* DATA FOR PROCESSING:
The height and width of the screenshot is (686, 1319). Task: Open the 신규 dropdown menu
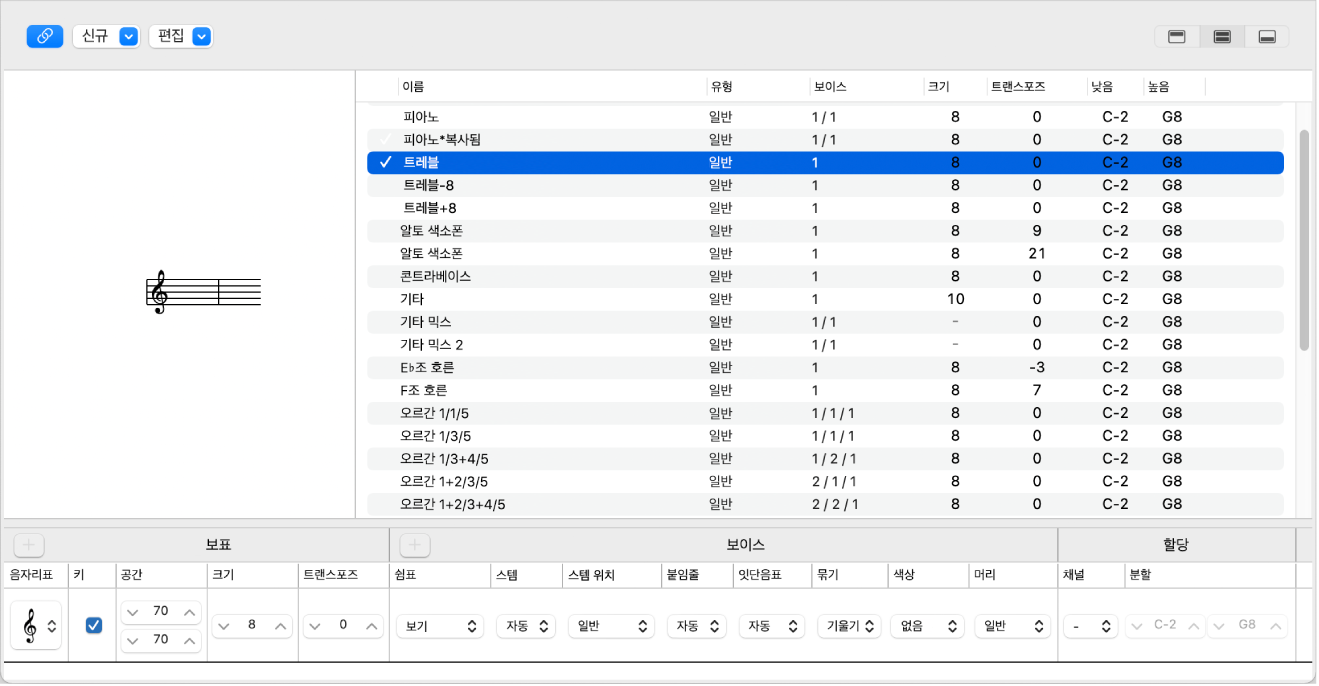[x=106, y=36]
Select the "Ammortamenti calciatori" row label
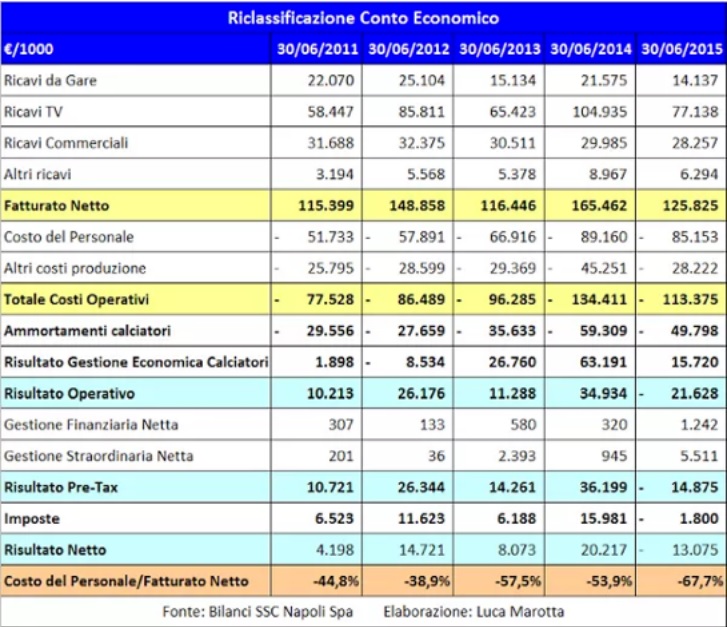Viewport: 727px width, 627px height. click(85, 330)
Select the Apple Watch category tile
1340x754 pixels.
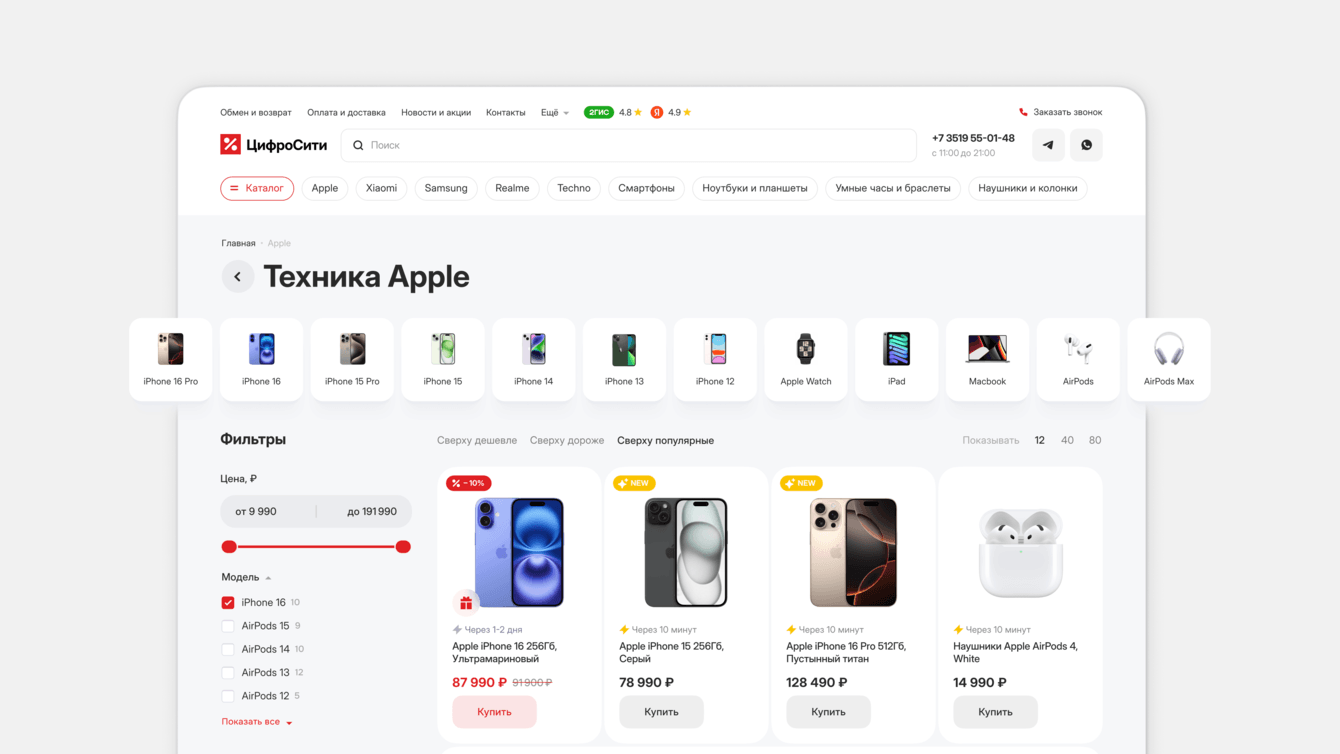(x=806, y=360)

* WHAT IS REQUIRED: Every line above should be output exactly, except for the pictures.

* RESPONSE BELOW:
The height and width of the screenshot is (686, 1319). Task: Open the 신규 dropdown menu
[x=106, y=36]
Select the "Ammortamenti calciatori" row label
Viewport: 727px width, 627px height. click(85, 330)
Select the Apple Watch category tile
1340x754 pixels.
(x=806, y=360)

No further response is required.